··· Supplied records

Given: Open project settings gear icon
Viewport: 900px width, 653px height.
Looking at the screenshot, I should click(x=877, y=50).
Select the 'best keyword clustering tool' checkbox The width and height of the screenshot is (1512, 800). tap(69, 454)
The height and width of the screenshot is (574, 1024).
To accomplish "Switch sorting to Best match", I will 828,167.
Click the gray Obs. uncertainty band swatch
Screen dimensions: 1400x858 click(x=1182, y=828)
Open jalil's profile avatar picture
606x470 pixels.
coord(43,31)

······
··· Supplied records

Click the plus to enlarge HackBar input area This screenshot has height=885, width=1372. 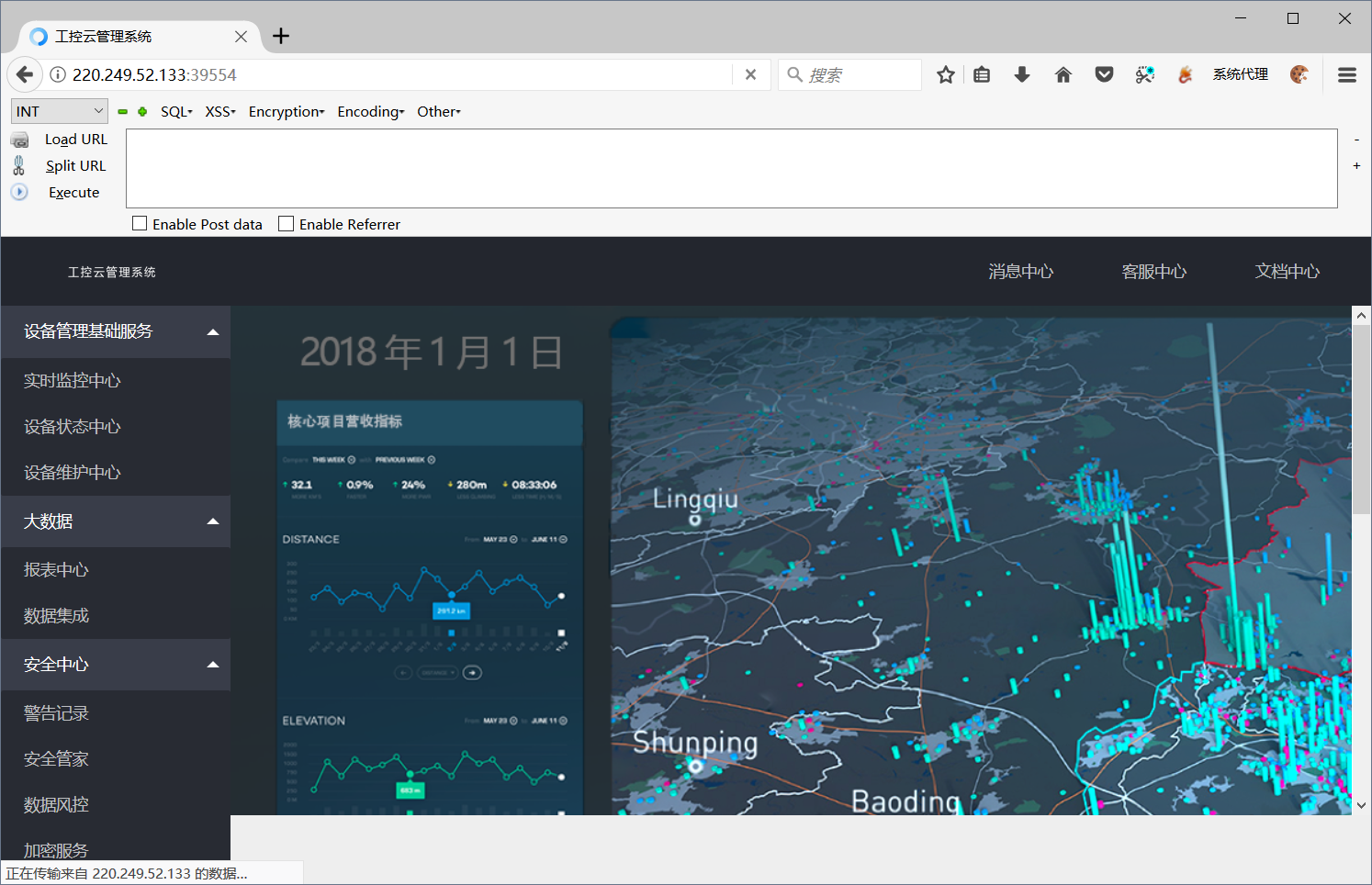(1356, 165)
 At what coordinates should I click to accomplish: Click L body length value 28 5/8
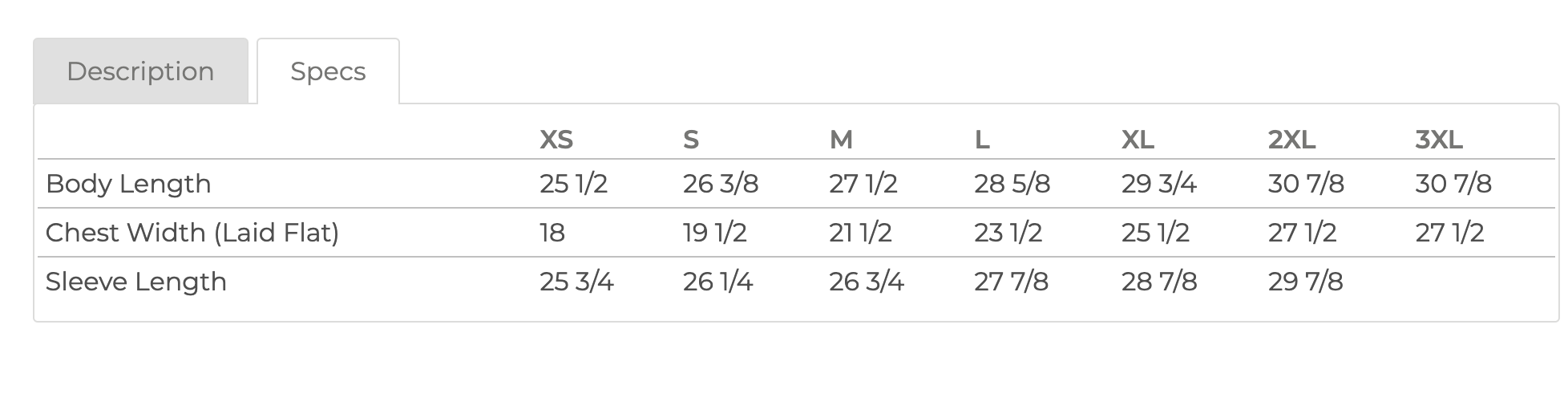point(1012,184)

······

▸ **Exercise**
Go through the listing above and pull out each line containing the word "Open".

▸ **Output of the exercise**
Given: Open project settings gear icon
Open jalil's profile avatar picture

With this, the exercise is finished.